Research Report

Cloning and Sequence Analysis of SVP and AGL24 Genes in Chrysanthemum  

Yaohui Gao , Bin Ma , Guangpu Wei , Fengjie Xiao , Xiaomin Zhang
College of Architecture, Inner Mongolia University of Science and Technology, Baotou, 014010
Author    Correspondence author
International Journal of Horticulture, 2020, Vol. 10, No. 2   doi: 10.5376/ijh.2020.10.0002
Received: 17 Jun., 2020    Accepted: 19 Jun., 2020    Published: 19 Jun., 2020
© 2020 BioPublisher Publishing Platform
This article was first published in Molecular Plant Breeding in Chinese, and here was authorized to translate and publish the paper in English under the terms of Creative Commons Attribution License, which permits unrestricted use, distribution, and reproduction in any medium, provided the original work is properly cited.
Preferred citation for this article:

Gao Y.H., Ma B., Wei G.P., Xiao F.J., and Zhang X.M., 2020, Cloning and sequence analysis of SVP and AGL24 genes in chrysanthemum, International Journal of Horticulture, 10(2): 1-8 (doi: 10.5376/ijh.2020.10.0002)

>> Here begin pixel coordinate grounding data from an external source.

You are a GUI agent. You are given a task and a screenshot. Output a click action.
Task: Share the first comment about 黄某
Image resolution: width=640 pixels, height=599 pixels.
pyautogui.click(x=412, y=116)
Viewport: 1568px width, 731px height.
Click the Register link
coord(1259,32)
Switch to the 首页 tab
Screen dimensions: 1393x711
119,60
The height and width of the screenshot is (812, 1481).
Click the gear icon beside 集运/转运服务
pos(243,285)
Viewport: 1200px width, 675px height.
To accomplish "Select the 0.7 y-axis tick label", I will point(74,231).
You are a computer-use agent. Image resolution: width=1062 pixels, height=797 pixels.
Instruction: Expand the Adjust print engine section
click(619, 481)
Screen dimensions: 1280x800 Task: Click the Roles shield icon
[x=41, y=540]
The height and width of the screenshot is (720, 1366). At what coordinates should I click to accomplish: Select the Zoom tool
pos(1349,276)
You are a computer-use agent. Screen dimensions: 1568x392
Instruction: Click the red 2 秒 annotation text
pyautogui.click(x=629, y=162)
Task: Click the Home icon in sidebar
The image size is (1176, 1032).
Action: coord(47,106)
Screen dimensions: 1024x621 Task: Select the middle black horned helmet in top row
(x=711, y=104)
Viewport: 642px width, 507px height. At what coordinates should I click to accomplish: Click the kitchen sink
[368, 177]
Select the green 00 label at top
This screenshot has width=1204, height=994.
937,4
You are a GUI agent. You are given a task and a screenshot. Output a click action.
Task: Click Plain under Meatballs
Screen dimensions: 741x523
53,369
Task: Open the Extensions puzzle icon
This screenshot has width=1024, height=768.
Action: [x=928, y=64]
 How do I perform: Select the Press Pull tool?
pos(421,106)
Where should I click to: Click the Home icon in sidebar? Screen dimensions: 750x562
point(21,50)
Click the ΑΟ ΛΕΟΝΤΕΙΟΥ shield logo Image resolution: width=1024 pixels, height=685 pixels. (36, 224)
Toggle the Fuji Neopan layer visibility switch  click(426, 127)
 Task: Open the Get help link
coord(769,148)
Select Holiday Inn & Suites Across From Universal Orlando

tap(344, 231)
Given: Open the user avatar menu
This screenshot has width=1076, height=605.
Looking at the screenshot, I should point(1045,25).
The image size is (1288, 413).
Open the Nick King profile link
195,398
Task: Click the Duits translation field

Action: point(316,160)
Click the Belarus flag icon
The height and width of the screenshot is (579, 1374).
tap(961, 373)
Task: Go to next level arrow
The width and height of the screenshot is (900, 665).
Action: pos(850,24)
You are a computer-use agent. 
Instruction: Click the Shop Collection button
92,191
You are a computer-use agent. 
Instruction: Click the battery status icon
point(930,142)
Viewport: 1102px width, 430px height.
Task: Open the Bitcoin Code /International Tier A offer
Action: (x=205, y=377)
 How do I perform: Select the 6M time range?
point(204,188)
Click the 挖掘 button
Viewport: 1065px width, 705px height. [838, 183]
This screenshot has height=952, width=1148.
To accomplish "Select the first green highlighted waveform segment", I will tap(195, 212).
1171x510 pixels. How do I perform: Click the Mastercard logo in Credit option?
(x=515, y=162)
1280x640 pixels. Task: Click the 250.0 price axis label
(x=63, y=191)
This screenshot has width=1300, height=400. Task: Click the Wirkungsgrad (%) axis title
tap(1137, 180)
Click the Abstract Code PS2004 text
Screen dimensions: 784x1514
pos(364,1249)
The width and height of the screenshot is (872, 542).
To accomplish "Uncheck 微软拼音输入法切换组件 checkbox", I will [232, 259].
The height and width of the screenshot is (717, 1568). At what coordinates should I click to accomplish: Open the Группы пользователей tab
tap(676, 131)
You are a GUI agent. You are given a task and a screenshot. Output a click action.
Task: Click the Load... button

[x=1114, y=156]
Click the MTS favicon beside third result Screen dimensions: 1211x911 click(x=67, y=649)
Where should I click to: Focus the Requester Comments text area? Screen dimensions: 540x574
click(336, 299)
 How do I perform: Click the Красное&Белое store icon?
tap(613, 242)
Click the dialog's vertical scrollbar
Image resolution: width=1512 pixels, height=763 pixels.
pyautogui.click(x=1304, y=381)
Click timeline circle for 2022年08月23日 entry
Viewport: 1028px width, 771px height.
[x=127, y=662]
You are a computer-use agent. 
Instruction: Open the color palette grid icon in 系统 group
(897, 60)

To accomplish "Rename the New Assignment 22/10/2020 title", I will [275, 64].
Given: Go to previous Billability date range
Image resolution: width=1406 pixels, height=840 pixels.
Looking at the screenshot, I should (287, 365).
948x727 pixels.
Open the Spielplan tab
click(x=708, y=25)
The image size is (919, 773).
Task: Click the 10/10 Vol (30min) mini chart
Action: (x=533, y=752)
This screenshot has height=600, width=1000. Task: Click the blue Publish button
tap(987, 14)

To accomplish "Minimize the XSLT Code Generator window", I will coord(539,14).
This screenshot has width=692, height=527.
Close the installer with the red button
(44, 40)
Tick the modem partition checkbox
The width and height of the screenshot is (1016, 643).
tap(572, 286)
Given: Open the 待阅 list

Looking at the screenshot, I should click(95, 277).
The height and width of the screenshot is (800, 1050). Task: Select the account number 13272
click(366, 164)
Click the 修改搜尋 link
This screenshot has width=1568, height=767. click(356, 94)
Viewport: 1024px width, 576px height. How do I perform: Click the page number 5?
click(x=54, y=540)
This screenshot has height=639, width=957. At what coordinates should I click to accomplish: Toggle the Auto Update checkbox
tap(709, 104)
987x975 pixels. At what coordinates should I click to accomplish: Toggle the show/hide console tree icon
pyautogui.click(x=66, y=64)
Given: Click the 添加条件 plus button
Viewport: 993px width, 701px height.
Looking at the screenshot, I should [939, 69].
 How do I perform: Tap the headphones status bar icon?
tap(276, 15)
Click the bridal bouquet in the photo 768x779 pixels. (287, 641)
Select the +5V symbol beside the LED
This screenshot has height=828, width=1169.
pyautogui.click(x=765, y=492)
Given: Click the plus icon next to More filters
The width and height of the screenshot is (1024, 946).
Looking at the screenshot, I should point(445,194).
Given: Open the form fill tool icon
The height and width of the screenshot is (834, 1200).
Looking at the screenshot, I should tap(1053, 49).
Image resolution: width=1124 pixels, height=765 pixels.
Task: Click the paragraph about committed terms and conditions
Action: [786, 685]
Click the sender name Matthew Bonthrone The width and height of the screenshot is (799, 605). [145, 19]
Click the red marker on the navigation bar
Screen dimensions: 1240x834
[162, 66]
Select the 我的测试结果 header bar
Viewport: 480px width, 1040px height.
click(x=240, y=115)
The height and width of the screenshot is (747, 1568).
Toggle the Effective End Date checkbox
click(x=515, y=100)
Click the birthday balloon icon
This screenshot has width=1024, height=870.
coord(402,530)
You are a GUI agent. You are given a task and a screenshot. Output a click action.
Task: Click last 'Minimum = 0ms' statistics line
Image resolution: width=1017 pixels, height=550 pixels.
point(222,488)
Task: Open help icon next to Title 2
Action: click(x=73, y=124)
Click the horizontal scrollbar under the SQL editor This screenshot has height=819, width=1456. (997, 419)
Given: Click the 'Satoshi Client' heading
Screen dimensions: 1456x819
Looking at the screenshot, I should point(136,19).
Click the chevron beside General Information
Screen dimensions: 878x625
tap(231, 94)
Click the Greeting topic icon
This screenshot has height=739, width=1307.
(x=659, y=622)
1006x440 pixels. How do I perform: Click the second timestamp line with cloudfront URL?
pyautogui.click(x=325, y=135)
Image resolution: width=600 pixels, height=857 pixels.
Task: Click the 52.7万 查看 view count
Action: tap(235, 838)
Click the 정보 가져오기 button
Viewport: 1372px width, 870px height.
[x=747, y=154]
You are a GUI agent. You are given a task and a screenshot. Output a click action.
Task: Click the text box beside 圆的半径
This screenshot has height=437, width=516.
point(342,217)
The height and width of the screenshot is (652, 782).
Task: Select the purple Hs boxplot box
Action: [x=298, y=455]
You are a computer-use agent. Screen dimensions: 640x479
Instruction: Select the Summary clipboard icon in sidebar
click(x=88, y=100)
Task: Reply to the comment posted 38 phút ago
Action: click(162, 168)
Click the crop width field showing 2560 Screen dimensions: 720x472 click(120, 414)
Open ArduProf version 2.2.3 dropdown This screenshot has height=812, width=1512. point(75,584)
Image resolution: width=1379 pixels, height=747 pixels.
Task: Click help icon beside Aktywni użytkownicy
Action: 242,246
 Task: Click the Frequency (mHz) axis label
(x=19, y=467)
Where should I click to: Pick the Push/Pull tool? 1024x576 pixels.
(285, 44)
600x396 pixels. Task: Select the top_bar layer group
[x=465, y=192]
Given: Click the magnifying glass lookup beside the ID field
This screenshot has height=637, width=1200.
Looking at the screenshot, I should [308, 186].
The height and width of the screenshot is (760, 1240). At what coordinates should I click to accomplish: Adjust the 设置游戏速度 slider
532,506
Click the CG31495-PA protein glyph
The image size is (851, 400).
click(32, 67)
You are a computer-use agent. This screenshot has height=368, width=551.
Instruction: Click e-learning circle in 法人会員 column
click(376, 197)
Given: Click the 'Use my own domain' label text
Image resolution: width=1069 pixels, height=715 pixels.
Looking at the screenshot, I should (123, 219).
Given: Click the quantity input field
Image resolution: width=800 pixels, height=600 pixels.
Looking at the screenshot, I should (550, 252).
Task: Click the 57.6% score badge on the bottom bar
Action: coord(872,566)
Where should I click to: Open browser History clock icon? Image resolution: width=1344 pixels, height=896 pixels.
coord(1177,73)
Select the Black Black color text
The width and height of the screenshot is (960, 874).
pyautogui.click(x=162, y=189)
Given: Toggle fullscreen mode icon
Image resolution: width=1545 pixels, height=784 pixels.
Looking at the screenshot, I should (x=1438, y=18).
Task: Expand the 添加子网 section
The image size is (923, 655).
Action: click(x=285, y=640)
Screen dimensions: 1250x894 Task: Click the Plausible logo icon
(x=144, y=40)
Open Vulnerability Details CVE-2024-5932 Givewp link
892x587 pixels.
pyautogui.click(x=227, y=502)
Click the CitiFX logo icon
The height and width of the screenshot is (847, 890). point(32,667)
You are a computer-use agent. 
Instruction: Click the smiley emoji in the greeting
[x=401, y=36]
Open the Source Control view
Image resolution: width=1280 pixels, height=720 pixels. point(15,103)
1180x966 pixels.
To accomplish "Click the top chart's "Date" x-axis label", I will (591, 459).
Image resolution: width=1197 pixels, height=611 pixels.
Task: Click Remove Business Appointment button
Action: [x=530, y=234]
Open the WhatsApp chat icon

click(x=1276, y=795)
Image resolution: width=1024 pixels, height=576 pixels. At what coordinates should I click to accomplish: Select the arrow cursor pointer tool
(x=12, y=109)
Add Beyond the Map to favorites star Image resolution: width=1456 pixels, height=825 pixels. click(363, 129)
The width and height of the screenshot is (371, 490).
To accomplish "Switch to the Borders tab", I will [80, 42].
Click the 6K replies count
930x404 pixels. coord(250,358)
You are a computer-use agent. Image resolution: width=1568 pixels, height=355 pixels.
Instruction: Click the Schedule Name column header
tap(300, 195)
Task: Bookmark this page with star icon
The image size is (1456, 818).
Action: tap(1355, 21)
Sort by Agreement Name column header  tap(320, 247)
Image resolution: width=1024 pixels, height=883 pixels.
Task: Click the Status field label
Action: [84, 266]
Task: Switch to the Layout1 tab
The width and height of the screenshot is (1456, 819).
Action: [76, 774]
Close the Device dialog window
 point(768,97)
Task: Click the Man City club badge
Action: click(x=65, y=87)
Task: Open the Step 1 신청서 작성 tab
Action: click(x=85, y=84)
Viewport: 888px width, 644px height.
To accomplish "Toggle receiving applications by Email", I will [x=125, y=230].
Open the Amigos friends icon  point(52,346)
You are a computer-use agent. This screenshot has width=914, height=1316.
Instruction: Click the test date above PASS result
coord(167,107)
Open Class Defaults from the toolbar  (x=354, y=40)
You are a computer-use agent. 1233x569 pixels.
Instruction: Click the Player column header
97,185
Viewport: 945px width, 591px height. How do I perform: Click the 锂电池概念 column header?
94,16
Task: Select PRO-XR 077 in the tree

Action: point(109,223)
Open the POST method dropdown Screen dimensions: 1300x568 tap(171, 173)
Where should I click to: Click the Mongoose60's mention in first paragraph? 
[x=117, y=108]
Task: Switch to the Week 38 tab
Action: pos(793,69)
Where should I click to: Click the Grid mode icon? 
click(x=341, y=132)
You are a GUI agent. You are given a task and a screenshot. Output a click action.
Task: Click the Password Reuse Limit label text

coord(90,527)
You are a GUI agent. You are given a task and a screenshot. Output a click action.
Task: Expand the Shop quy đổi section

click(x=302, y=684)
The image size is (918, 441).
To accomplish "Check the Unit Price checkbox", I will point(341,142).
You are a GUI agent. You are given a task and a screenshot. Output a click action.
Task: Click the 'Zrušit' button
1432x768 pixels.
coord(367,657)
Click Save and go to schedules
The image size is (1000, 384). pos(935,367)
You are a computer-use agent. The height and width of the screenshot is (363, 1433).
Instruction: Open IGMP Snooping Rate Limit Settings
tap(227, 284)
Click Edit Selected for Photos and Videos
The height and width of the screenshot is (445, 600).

The SVP (SHORT VEGETATIVE PHASE)/AGL24 (AGAMOUS-LIKE 24) gene is a member of the MADS-box family and plays an important role in the transformation of plants from vegetative to reproductive growth. In order to understand the mechanism of flowering transformation in Chrysanthemum morifolium, two SVP/AGL24 homologous genes named CmSVP1 and CmAGL24 were cloned from C. morifolium 'Jinbudiao' using RT-PCR. Biological information indicated that the coding regions of CmSVP1 and CmAGL24 were 678 bp and 468 bp in length, encoding 225 and 154 amino acids respectively. The subcellular localization predicition of CmSVP1 and CmAGL24 proteins were both in the nucleus. They were hydrophilic proteins, and the α-helix was the largest structural component in the protein secondary structure. The analysis of transmembrane regions suggested that these proteins may not have transmembrane regions. Further proteins homology comparisons showed that the CmSVP1 and TcSVP were clustered into one group, while CmAGL24 was recently related to AaAGL24. This study provides a theoretical basis for analyzing the molecular mechanism of chrysanthemum flowering regulation and improving flowering by molecular means.

Chrysanthemum morifolium; SVP/AGL24 gene; Clone; Biological information analysis

The transition of meristem from vegetative to reproductive growth is an important developmental switch in the life cycle of higher plants. It is regulated by internal and external factors. These factors form a set of complex gene regulatory network in the long-term evolution and development of plants, which makes plants bloom at the best time. In recent years, a large number of studies on the floral regulation mechanism of model plants Arabidopsis and rice have found that there are six floral pathways: vernalization pathway, photoperiod pathway, thermosensitive pathway, gibberellin pathway, autonomous pathway and age pathway. In addition, FT (FLOWING LOCUS T), SOC1 (SUPPLIER OF OVER-EXPRESSION OF CONSTANTS 1) and many other key factors were isolated and identified (Blümel et al., 2015). The inhibitors of flowering also play an important role in the induction of flowering, and the silencing of the inhibitors will also accelerate the flowering. Among them, SVP gene is an important inhibitor, which is the core regulatory factor in the whole floral regulatory network. Therefore, the research on SVP gene can accelerate the improvement of flowering period of ornamental plants.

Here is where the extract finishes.